Nolan Shah

Lost Data

I’ve been working on Sodha for a couple of weeks now — indexing thousands of pieces of technical discussion, blogs, and references — and have found a treasure trove of historical content dated as far as the early 2000s. Sodha has nothing to do with (lost) historical data specifically, but in finding this content, I’ve been thinking about the "lost" pieces of history we'll never recover.

Some old historical content still exists on their hosting platforms, typically Blogspot or WordPress. Some old content can only be found on the Internet Archive as the website domain or server is no longer active. Sadly, some only exist as dead links on the websites of others.

All those dead links bother me. A piece of our (recent) history is gone. All that's left is the knowledge that it did, at some point, exist. Future historians and digital archeologists will peel through and make conjectures.

One site that is luckily still up is Harj Taggar’s (a tech entrepreneur) old blog, including an old post on Lessons Learned through YCombinator dated March 11, 2007. Every word of that post resonates with someone building a company. The same advice has been told a thousand times before and a thousand times since. And yet, it still tells a story of Taggar's experiences that would otherwise be lost.

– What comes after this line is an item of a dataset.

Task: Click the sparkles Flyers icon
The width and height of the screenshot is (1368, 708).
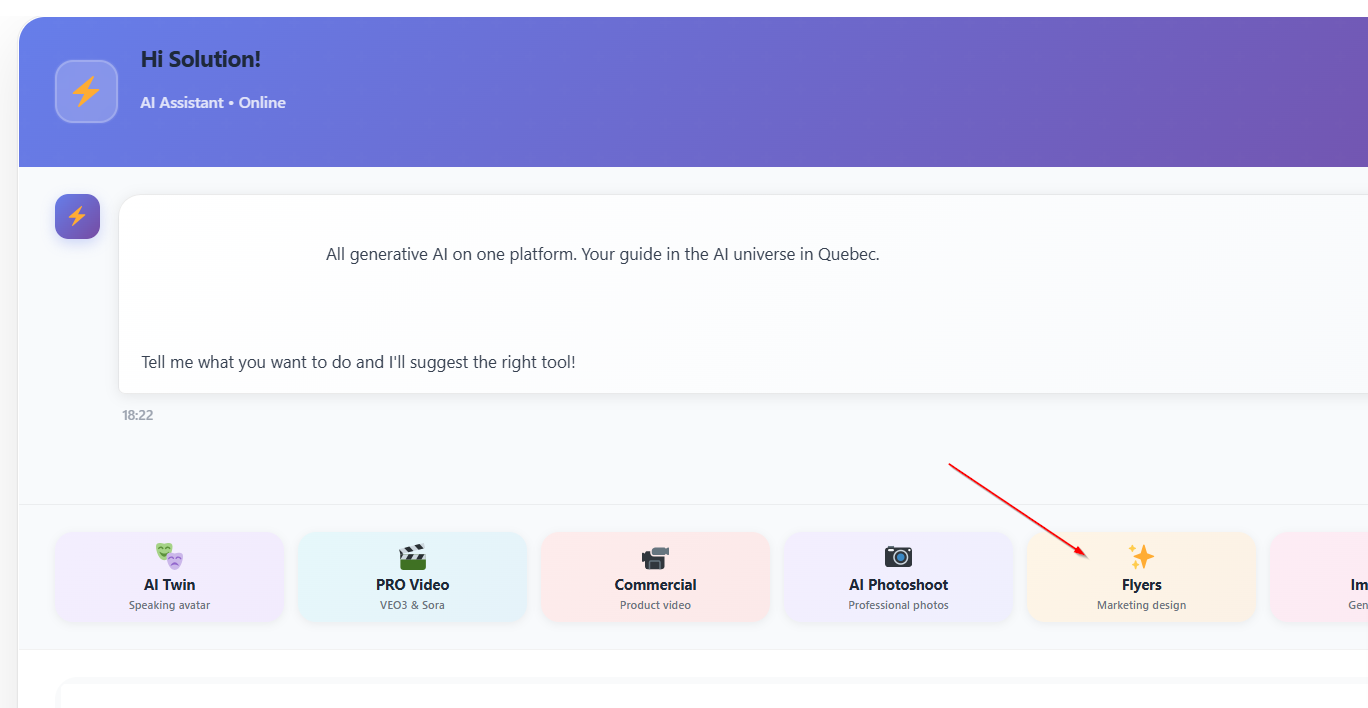Action: [1141, 556]
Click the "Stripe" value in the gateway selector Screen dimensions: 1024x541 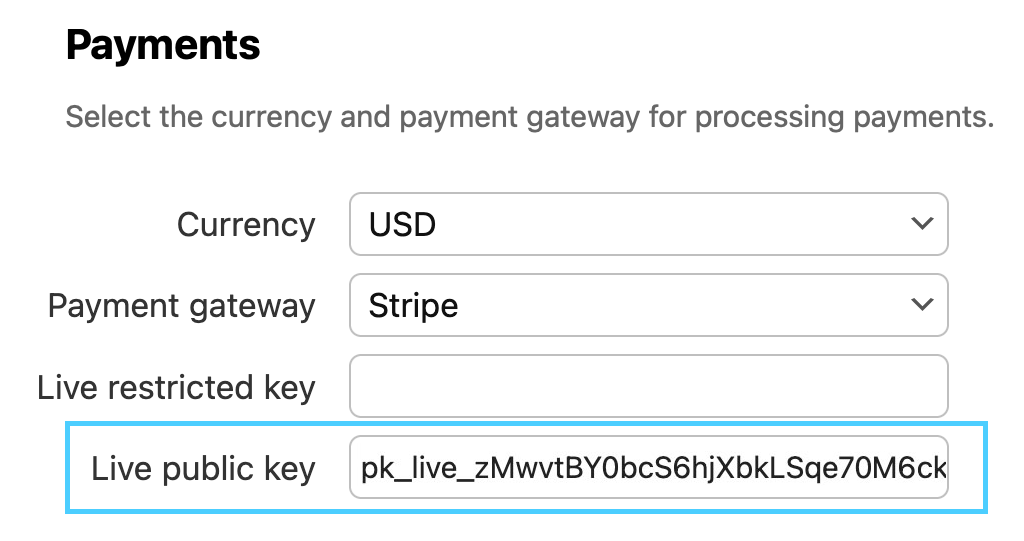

The usefulness and relevance of all that lost data is not something we can even begin to comprehend. How many technical designs, personal stories, philosophical discussions, and fan fiction pieces are baking in overheated attics? Or perhaps more likely, underneath a heap of junk in a landfill, never to be recovered.

It is a shred of luck that the Internet Archive still exists. A non-profit institution almost 20 years old and funded through donations & government support, their "Current Status" on Wikipedia is listed as "Active". Almost a taunt, we are waiting for the day someone updates it to "Inactive". After all, where is the money in history?

In the wake of Google tearing down old services, it’s a surprise that Blogspot has not been blown away. Google migrated most of their old tech blogs off Blogspot a while ago, and I can’t imagine Google makes much money on it otherwise. After all, where is the money if not in advertising?

Luckily, WordPress is still the most used website hosting engine in the world. And other services like GitHub Pages, Render.com, and Medium are in the mix now with none dying anytime soon. Most of the generated data of the late 2010s and certainly 2020s should be safe for now.

On the flip side, the default action for a cloud provider is to delete customer data if they fail to pay their bills. I imagine the day a Google engineer types the command to delete the final archive of Blogspot off Google Cloud Storage.

The same kinds of problems exist in other places with different forms.

With DRM for streaming and games, we rent access to media instead of owning copies because the ubiquity of fast internet makes renting better for monetization.

With academic knowledge, we increasingly rely on closed but irrelevant publishers like Elsevier or open but non-profit (and scarcely funded) institutions like Arxiv to keep the continuity of academic knowledge.

With social media, we made a point to let people opt out of history through the right to be forgotten. Ironically, that is a right denied with every tomb explored or body exhumed in archeological sites.

There is a dedicated Wikipedia page to Lost television broadcast. What even happens when a TV show stops running in syndication?

Digital historical preservation is underrated.

Part of the problem is money, but the other part is design. Despite the relevance and gold in this data, we made choices in the last 20 years that led us to have lost data. The sad truth is that we won’t learn our lesson.